* **Problem description**: Give back exactly the lines of the data below, starting with the line that has "Click the Nhập từ XML button" and going on through the line that has "This screenshot has width=1568, height=626.".

(Record excerpts Opens)

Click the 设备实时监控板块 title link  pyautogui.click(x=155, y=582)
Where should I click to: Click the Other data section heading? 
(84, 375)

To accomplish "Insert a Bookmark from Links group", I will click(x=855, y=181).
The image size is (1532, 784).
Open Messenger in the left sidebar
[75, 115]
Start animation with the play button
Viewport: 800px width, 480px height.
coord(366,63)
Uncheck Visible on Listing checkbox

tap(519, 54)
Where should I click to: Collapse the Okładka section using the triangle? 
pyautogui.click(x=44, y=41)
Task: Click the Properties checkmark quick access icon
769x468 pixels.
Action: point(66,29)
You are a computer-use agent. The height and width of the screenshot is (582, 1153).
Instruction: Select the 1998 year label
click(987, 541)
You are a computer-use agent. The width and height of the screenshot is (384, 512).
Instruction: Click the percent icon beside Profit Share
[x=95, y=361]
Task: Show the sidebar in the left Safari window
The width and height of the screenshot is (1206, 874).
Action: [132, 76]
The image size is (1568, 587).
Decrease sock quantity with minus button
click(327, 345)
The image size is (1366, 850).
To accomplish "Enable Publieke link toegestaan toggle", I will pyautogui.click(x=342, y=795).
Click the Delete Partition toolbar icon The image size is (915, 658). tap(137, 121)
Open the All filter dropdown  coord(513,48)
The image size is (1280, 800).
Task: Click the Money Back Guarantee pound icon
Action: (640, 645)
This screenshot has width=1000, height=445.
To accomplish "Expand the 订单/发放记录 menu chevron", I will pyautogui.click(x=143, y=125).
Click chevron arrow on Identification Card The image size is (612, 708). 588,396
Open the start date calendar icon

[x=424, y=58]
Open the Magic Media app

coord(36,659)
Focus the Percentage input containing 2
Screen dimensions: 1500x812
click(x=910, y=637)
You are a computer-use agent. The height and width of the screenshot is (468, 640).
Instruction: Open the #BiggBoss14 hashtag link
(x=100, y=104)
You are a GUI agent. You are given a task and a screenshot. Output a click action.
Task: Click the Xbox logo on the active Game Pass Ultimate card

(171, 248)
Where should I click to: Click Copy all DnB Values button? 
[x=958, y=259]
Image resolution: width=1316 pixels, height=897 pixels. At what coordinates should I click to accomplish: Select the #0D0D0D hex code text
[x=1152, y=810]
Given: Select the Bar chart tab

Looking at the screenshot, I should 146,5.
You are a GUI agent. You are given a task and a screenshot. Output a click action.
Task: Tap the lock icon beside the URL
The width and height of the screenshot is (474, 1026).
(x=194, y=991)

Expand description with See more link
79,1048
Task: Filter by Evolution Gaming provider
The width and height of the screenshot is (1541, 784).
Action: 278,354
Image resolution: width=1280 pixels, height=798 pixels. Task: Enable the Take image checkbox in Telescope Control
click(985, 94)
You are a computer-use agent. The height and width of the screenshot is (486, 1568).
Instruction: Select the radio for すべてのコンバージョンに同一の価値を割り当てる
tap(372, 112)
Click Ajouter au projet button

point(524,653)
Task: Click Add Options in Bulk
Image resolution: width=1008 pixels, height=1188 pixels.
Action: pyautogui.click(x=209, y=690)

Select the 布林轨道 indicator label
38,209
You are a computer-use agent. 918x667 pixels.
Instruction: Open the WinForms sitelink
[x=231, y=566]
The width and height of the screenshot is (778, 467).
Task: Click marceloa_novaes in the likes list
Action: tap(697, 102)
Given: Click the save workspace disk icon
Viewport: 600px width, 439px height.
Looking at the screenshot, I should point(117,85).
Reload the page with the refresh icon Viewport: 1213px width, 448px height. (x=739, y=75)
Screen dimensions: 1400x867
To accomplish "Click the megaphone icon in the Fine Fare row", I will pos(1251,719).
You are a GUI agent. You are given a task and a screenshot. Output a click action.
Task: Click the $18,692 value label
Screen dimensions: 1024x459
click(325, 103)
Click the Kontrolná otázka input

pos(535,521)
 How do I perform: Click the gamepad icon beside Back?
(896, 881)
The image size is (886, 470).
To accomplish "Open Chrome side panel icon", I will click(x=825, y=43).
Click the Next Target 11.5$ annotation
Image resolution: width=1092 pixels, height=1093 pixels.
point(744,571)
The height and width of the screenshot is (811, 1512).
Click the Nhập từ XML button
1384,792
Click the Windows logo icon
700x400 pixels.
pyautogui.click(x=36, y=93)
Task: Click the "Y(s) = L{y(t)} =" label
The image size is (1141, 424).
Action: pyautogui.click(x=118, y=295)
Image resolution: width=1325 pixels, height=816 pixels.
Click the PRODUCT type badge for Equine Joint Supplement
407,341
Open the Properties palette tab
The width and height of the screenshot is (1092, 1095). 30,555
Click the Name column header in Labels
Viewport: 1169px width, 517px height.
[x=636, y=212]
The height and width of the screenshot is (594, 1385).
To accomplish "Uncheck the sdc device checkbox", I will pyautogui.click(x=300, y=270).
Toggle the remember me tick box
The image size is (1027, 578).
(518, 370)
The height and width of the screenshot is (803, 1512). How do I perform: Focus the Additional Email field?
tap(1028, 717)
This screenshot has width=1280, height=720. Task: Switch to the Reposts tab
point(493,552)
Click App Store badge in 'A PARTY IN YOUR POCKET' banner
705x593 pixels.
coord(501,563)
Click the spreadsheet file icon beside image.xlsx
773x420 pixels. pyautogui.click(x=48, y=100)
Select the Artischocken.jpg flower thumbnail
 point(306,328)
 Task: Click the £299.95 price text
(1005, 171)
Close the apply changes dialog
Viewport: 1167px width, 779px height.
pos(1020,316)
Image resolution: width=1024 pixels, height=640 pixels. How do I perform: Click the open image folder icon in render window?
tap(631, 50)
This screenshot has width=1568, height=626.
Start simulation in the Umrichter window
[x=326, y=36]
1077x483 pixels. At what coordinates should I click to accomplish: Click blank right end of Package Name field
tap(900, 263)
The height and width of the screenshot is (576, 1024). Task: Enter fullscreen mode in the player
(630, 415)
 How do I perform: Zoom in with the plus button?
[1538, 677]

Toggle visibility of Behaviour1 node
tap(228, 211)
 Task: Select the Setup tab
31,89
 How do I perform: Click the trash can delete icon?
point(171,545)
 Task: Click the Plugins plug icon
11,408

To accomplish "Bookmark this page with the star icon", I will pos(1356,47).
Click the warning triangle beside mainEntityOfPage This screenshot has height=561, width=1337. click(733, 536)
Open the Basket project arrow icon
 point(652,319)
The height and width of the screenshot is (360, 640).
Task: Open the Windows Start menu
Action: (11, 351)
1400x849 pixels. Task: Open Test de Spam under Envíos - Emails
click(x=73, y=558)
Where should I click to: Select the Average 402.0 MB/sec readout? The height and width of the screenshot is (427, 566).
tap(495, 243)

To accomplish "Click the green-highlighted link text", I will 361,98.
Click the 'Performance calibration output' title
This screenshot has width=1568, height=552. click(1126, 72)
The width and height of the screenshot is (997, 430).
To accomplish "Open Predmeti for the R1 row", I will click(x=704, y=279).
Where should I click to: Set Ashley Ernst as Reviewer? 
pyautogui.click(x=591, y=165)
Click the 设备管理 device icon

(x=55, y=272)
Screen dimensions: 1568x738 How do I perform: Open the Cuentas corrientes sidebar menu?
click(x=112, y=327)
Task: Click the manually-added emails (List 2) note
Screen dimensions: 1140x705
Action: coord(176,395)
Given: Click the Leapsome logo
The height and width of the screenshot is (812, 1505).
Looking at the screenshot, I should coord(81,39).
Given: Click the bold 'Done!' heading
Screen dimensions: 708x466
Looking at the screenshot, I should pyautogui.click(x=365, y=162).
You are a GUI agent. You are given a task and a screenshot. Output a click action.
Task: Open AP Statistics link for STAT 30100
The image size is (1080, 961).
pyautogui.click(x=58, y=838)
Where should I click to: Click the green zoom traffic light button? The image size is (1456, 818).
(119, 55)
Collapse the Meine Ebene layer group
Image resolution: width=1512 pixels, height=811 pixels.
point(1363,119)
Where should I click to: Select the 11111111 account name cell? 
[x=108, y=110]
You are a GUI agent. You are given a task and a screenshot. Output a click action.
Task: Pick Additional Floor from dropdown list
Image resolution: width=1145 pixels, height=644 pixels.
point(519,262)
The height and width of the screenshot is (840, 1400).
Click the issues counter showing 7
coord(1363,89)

(Record excerpts Closes)

* **Reply to the exercise**:
Click the Nhập từ XML button
1384,792
Click the Windows logo icon
700x400 pixels.
pyautogui.click(x=36, y=93)
Task: Click the "Y(s) = L{y(t)} =" label
The image size is (1141, 424).
Action: pyautogui.click(x=118, y=295)
Image resolution: width=1325 pixels, height=816 pixels.
Click the PRODUCT type badge for Equine Joint Supplement
407,341
Open the Properties palette tab
The width and height of the screenshot is (1092, 1095). 30,555
Click the Name column header in Labels
Viewport: 1169px width, 517px height.
[x=636, y=212]
The height and width of the screenshot is (594, 1385).
To accomplish "Uncheck the sdc device checkbox", I will pyautogui.click(x=300, y=270).
Toggle the remember me tick box
The image size is (1027, 578).
(518, 370)
The height and width of the screenshot is (803, 1512). How do I perform: Focus the Additional Email field?
tap(1028, 717)
This screenshot has width=1280, height=720. Task: Switch to the Reposts tab
point(493,552)
Click App Store badge in 'A PARTY IN YOUR POCKET' banner
705x593 pixels.
coord(501,563)
Click the spreadsheet file icon beside image.xlsx
773x420 pixels. pyautogui.click(x=48, y=100)
Select the Artischocken.jpg flower thumbnail
 point(306,328)
 Task: Click the £299.95 price text
(1005, 171)
Close the apply changes dialog
Viewport: 1167px width, 779px height.
pos(1020,316)
Image resolution: width=1024 pixels, height=640 pixels. How do I perform: Click the open image folder icon in render window?
tap(631, 50)
This screenshot has width=1568, height=626.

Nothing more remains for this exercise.